Material for this exercise -
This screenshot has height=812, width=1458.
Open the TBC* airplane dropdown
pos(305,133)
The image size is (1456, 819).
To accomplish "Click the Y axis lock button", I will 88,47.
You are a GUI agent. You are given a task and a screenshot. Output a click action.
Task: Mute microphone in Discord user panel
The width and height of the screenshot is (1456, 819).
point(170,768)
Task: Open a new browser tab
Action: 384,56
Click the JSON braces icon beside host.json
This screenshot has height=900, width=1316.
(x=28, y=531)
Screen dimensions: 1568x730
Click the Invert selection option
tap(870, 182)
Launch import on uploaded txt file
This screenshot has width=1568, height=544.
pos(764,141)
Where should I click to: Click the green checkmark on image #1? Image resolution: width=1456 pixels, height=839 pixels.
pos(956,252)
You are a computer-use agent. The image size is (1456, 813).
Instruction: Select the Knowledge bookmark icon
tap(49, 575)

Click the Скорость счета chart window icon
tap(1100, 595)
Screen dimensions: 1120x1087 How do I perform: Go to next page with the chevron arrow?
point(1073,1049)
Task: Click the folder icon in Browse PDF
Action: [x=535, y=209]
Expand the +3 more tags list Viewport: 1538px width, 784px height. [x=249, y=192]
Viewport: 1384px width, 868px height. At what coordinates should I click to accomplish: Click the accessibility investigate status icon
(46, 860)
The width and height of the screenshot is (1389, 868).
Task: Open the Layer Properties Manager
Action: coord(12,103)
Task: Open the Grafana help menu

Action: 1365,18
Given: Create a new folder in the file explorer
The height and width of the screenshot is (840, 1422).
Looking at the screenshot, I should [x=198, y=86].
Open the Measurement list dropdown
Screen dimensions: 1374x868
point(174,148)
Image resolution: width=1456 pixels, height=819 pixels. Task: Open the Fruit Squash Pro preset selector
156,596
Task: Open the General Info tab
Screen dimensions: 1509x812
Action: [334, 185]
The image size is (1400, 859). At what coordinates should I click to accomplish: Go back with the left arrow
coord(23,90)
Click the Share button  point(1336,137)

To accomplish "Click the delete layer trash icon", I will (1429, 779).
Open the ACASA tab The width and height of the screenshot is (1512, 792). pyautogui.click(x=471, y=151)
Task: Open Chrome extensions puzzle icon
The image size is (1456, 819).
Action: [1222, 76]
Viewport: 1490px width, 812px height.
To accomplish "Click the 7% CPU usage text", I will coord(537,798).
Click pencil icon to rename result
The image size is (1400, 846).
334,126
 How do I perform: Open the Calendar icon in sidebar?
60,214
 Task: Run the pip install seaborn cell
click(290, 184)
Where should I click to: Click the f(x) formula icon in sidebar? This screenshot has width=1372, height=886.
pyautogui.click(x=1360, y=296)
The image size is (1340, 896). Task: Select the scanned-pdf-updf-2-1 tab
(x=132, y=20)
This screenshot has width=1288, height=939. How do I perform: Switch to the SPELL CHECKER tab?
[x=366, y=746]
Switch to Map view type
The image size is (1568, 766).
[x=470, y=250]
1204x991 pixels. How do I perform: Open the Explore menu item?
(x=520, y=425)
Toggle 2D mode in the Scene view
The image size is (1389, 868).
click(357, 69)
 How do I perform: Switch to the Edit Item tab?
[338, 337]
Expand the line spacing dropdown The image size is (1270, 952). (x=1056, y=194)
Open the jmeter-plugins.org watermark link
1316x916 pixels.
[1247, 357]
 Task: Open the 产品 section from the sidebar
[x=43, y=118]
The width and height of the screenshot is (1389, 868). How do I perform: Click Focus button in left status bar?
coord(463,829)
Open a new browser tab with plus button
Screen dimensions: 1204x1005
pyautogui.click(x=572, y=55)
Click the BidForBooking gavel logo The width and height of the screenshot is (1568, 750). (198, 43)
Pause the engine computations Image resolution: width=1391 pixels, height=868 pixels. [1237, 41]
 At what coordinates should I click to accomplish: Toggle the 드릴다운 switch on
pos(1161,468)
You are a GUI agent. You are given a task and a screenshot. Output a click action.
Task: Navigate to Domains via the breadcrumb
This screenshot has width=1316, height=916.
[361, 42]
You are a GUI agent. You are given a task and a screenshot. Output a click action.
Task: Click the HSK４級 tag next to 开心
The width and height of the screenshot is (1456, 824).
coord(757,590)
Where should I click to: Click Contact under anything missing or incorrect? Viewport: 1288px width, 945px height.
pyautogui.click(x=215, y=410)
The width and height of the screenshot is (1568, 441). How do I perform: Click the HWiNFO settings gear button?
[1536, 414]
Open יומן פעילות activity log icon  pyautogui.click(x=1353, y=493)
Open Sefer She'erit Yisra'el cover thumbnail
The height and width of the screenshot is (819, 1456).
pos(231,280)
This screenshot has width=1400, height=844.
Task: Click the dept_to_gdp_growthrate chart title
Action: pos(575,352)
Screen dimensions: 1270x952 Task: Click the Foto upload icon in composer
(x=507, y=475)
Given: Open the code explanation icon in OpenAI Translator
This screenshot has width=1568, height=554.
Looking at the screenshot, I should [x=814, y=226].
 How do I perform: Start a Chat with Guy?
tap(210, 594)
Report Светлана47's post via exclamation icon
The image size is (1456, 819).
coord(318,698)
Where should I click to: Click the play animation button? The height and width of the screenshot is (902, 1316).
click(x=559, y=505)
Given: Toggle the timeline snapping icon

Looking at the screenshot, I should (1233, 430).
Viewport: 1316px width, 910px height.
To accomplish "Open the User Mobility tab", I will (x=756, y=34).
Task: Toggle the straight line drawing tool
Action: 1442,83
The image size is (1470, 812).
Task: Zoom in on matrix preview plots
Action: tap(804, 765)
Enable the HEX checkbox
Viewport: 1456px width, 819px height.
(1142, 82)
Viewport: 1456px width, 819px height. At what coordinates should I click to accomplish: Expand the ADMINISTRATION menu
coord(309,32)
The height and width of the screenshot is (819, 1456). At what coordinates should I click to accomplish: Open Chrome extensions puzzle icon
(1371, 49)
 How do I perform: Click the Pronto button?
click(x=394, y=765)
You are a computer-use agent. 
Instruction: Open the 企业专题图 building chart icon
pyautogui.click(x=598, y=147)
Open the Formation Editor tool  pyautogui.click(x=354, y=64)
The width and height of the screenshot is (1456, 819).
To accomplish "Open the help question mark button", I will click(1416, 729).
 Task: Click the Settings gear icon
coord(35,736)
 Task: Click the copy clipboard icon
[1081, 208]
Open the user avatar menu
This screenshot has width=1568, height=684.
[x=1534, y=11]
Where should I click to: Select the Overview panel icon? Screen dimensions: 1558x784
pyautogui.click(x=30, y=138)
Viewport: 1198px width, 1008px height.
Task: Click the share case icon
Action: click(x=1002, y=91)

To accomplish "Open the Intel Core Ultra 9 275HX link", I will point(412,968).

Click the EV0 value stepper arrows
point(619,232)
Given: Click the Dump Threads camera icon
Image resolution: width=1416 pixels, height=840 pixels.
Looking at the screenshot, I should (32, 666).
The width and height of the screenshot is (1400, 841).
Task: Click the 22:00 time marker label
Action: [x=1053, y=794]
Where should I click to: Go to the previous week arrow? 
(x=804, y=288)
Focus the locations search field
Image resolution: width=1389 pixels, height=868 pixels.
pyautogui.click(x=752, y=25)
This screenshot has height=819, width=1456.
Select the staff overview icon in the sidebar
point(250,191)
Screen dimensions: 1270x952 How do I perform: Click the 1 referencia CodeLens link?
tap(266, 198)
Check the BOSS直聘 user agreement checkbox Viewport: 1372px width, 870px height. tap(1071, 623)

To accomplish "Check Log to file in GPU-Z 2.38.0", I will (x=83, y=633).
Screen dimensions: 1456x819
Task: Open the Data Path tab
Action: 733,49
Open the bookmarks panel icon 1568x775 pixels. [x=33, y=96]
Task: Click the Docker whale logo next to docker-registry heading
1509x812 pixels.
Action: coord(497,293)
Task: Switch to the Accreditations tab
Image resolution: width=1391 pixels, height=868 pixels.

Activity -
Beginning at the opening line of the data, transcribe each line exactly until you reach the line with "Task: Mute microphone in Discord user panel", which you also include, and go no further.

Response to the exercise -
This screenshot has height=812, width=1458.
Open the TBC* airplane dropdown
pos(305,133)
The image size is (1456, 819).
To accomplish "Click the Y axis lock button", I will 88,47.
You are a GUI agent. You are given a task and a screenshot. Output a click action.
Task: Mute microphone in Discord user panel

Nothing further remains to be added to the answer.